### Given instruction
Rewrite the rows below, switching every "Image resolution" to "Picture size" and leaving everything else unchanged; leave the pictures out.

### Supplied entries

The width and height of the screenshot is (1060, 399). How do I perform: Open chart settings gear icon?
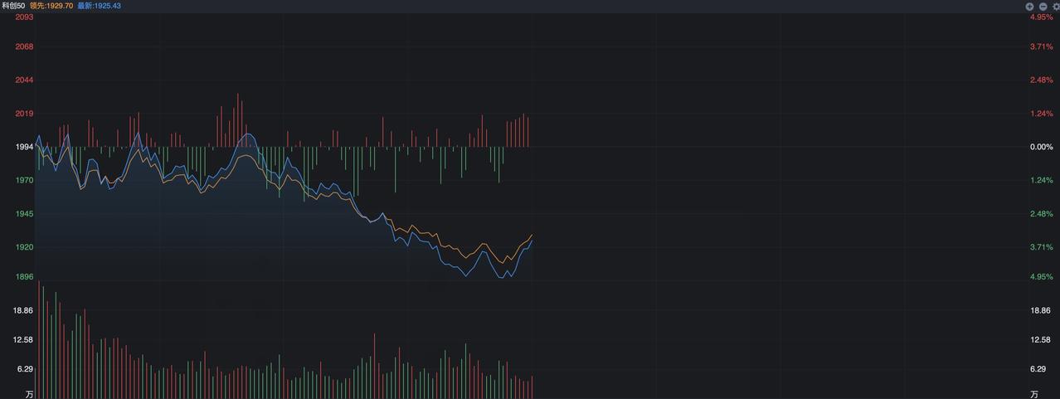point(1056,6)
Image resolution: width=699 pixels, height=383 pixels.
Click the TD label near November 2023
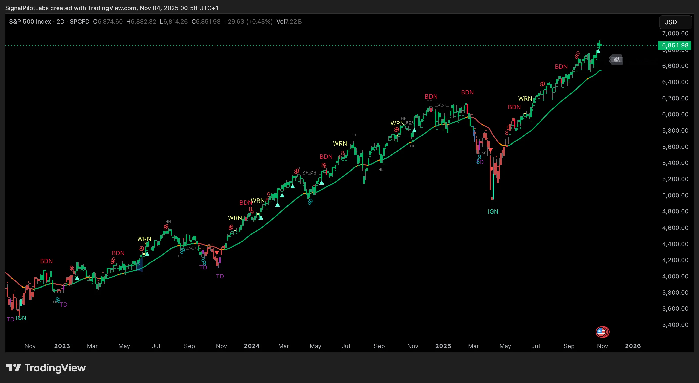click(x=220, y=276)
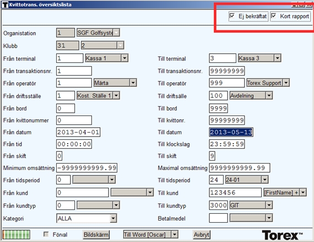The height and width of the screenshot is (242, 314).
Task: Uncheck the Kort rapport checkbox
Action: (274, 15)
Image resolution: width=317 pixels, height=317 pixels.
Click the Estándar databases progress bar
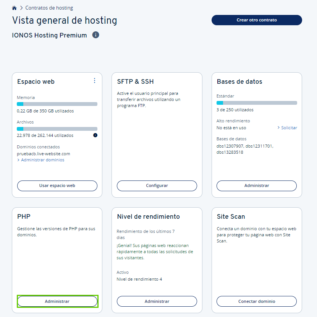257,103
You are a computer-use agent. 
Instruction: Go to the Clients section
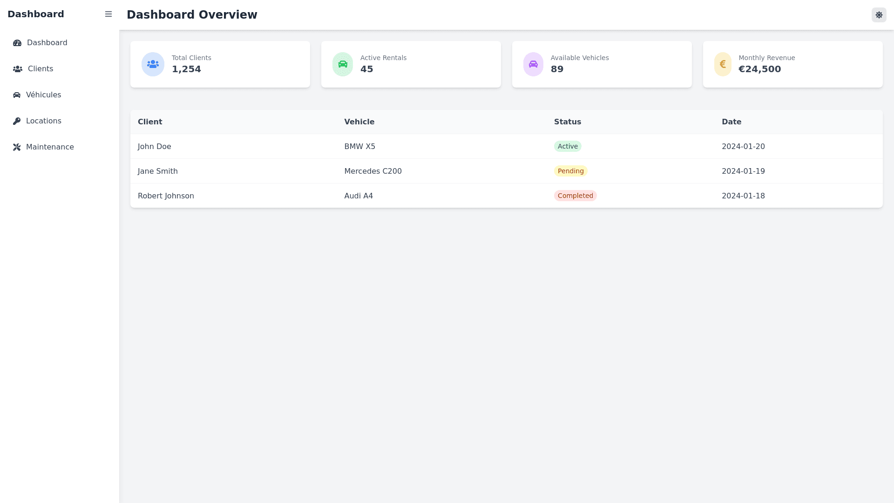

### Solution to the exercise
The width and height of the screenshot is (1060, 399). How do I perform: Open chart settings gear icon?
point(1056,6)
Picture size: width=699 pixels, height=383 pixels.
Click the TD label near November 2023
click(x=220, y=276)
The height and width of the screenshot is (242, 314).
Task: Uncheck the Kort rapport checkbox
Action: (274, 15)
Picture size: width=317 pixels, height=317 pixels.
Click the Estándar databases progress bar
257,103
You are a computer-use agent. 
Instruction: Go to the Clients section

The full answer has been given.